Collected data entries
BEGIN

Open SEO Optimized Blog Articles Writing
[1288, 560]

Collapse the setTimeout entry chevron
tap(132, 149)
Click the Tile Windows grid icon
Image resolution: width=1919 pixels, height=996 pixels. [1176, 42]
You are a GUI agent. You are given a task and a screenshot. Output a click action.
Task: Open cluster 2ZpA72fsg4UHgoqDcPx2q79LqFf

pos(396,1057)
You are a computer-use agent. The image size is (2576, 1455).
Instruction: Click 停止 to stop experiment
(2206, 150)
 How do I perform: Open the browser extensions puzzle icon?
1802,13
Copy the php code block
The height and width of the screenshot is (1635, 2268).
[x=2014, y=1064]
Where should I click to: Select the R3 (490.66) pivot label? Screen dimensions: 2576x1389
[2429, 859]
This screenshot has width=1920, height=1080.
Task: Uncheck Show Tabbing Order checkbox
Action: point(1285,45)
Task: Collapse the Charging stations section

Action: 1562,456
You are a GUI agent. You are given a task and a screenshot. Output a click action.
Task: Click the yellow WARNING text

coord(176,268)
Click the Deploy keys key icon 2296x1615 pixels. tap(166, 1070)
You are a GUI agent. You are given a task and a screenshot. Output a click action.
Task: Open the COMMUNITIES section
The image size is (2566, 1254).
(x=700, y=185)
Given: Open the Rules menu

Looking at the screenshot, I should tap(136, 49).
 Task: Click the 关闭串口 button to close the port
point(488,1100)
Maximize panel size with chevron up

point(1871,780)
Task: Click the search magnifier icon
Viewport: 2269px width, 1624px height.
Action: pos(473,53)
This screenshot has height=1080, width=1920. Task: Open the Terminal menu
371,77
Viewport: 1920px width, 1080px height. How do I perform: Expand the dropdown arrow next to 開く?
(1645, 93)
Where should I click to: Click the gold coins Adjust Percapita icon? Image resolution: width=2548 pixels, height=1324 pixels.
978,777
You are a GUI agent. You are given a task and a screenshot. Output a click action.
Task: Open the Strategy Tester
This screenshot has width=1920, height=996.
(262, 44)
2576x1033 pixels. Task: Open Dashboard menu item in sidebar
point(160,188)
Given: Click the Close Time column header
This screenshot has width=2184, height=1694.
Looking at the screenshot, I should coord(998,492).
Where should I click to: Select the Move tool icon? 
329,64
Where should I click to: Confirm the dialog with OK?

END

▸ **Task details**:
Please copy the line holding "Task: Open the Strategy Tester" and all lines after it to the end of the records, exactly, and nothing else.

▸ **Exercise response**:
Task: Open the Strategy Tester
This screenshot has width=1920, height=996.
(262, 44)
2576x1033 pixels. Task: Open Dashboard menu item in sidebar
point(160,188)
Given: Click the Close Time column header
This screenshot has width=2184, height=1694.
Looking at the screenshot, I should coord(998,492).
Where should I click to: Select the Move tool icon? 
329,64
Where should I click to: Confirm the dialog with OK?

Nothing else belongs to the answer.